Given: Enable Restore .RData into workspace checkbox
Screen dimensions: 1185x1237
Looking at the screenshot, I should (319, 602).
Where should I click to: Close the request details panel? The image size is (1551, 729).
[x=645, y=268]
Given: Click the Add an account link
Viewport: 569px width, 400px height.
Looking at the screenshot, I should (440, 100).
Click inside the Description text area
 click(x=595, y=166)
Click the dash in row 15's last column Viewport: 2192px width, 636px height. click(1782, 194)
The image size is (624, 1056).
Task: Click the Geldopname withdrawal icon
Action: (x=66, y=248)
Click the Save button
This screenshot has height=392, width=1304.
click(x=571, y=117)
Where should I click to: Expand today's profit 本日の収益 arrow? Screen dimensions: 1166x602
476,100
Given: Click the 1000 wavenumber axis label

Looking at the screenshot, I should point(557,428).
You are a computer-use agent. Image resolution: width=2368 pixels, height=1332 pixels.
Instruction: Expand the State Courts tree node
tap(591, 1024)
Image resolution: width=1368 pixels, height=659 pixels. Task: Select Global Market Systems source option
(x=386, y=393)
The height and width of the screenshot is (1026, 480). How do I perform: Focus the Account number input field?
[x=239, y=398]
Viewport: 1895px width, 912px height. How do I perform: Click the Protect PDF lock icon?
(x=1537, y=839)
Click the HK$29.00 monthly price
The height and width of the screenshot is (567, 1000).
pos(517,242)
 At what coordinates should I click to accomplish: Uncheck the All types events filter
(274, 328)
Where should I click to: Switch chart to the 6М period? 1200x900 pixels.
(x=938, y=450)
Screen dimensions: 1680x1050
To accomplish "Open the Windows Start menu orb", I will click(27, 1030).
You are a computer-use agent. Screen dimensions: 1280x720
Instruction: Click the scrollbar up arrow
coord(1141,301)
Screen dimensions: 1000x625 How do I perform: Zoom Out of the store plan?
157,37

• • • • • • •

Across the records above, count the lines holding "computer" and write down only that count.

* _Response_
2